[Data]

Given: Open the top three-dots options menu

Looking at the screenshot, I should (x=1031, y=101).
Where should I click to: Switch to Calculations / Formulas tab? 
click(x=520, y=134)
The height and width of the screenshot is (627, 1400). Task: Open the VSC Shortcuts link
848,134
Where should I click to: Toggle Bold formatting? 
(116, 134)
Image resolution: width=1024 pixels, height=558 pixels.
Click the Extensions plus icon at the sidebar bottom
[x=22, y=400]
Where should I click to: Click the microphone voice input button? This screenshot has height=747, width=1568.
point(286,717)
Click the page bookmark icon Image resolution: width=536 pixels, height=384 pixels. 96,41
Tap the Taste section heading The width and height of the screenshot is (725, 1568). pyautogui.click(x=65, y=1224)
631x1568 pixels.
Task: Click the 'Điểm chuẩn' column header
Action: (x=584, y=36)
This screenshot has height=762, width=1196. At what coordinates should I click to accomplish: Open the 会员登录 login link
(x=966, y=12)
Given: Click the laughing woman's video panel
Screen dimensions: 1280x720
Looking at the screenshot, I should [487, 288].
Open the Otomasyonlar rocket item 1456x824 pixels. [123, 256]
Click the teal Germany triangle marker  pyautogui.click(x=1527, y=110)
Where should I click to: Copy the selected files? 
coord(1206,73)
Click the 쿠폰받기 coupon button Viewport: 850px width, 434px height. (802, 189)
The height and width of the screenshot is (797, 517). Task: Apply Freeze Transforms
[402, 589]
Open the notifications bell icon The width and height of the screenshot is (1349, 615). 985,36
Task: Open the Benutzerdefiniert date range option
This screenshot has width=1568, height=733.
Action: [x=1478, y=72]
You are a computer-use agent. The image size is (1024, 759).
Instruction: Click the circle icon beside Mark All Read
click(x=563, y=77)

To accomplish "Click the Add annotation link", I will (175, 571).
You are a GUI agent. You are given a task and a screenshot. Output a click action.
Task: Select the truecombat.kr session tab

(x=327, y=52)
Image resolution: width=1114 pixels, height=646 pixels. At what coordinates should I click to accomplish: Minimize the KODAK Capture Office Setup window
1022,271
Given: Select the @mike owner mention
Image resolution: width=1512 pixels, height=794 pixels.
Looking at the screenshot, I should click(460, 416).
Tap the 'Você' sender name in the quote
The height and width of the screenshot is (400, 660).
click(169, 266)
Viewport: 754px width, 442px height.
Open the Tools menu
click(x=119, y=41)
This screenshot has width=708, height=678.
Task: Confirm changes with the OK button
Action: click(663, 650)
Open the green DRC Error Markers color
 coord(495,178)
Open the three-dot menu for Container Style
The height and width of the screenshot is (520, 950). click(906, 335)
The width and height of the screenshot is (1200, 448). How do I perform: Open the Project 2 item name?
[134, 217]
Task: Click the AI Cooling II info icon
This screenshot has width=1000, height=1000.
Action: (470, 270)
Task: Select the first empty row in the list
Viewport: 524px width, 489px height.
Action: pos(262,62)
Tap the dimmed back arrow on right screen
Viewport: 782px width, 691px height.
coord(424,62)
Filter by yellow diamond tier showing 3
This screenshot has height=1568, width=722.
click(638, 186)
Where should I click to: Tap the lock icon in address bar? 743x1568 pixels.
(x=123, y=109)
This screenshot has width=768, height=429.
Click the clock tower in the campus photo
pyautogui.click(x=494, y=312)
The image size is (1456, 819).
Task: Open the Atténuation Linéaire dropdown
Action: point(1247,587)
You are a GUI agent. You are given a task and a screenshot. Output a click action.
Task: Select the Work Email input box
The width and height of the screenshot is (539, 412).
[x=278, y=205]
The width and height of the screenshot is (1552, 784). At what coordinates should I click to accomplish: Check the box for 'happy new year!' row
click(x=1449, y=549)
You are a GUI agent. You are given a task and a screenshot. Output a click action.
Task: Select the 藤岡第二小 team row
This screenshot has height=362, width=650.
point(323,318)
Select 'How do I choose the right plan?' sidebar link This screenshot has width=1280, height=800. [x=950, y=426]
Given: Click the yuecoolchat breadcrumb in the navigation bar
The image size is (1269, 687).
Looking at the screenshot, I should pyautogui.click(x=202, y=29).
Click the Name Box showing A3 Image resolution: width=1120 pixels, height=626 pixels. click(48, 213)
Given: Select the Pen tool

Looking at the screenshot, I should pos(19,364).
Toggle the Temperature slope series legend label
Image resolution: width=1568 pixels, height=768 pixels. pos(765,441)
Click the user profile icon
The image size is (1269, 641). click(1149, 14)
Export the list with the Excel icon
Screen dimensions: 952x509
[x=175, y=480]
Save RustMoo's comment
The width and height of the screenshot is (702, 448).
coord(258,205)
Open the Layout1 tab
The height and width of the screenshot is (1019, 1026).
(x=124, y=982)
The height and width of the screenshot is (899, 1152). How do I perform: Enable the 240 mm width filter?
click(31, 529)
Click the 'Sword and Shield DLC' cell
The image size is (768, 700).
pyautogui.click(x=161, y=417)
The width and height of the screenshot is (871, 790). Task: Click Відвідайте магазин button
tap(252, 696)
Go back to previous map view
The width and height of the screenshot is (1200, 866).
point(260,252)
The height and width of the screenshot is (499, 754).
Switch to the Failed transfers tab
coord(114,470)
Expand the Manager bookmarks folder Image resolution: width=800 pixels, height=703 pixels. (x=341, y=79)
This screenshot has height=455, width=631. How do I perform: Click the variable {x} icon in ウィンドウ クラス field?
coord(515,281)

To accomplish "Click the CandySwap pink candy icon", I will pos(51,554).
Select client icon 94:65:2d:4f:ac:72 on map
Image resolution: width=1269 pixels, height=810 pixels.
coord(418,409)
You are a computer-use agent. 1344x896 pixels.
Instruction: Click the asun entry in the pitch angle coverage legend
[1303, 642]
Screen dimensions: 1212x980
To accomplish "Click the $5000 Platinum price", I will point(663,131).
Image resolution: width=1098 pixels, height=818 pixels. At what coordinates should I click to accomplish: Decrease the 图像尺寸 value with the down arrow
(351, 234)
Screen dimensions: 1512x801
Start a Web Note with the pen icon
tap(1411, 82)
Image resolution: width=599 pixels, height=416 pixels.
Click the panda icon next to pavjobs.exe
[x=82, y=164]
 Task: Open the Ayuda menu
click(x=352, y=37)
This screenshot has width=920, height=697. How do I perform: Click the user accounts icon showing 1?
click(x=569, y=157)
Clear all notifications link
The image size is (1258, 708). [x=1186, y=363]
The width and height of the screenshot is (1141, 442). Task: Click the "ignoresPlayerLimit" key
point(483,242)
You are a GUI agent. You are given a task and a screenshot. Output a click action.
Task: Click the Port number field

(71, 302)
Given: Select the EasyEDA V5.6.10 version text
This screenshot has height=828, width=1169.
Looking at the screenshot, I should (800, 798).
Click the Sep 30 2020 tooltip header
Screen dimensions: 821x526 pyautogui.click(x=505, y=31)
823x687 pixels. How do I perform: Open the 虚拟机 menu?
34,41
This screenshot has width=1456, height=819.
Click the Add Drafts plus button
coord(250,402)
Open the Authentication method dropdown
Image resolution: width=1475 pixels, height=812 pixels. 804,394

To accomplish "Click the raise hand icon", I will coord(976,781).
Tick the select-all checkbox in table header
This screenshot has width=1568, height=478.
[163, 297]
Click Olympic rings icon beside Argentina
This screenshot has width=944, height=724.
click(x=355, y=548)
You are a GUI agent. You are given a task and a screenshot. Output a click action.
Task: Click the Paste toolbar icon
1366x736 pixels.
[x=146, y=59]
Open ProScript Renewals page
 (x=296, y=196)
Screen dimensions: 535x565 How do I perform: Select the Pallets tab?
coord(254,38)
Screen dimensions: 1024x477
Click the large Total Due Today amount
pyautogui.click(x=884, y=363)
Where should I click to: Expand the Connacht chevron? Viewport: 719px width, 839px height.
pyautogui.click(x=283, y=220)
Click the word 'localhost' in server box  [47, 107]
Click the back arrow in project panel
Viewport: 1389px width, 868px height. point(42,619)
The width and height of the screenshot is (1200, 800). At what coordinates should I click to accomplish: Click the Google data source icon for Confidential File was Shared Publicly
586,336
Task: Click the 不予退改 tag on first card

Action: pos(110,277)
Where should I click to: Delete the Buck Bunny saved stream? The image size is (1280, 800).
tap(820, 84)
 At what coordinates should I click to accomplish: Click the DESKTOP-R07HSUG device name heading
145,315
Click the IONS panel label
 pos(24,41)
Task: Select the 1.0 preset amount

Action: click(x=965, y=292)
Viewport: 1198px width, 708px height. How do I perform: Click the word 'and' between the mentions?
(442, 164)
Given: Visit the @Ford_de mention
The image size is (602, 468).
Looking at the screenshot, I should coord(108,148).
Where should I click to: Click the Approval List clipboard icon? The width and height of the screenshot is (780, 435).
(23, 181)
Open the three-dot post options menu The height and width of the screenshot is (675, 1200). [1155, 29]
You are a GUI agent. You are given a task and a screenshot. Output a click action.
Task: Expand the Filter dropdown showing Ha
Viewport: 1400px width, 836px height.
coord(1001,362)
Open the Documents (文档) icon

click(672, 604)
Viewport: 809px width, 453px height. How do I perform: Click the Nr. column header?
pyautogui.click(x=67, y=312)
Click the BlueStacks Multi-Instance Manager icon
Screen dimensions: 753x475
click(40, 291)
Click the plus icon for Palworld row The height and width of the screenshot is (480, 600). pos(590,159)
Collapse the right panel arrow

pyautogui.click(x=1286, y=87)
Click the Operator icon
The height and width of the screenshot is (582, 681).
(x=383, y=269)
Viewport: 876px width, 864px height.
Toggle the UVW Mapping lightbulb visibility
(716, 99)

[/Data]

## Aim of the exercise
Could you write out exactly the lines above, starting at the first one and ending with the line that has "Image resolution: width=1024"?

## Solution
Given: Open the top three-dots options menu

Looking at the screenshot, I should (x=1031, y=101).
Where should I click to: Switch to Calculations / Formulas tab? 
click(x=520, y=134)
The height and width of the screenshot is (627, 1400). Task: Open the VSC Shortcuts link
848,134
Where should I click to: Toggle Bold formatting? 
(116, 134)
Image resolution: width=1024 pixels, height=558 pixels.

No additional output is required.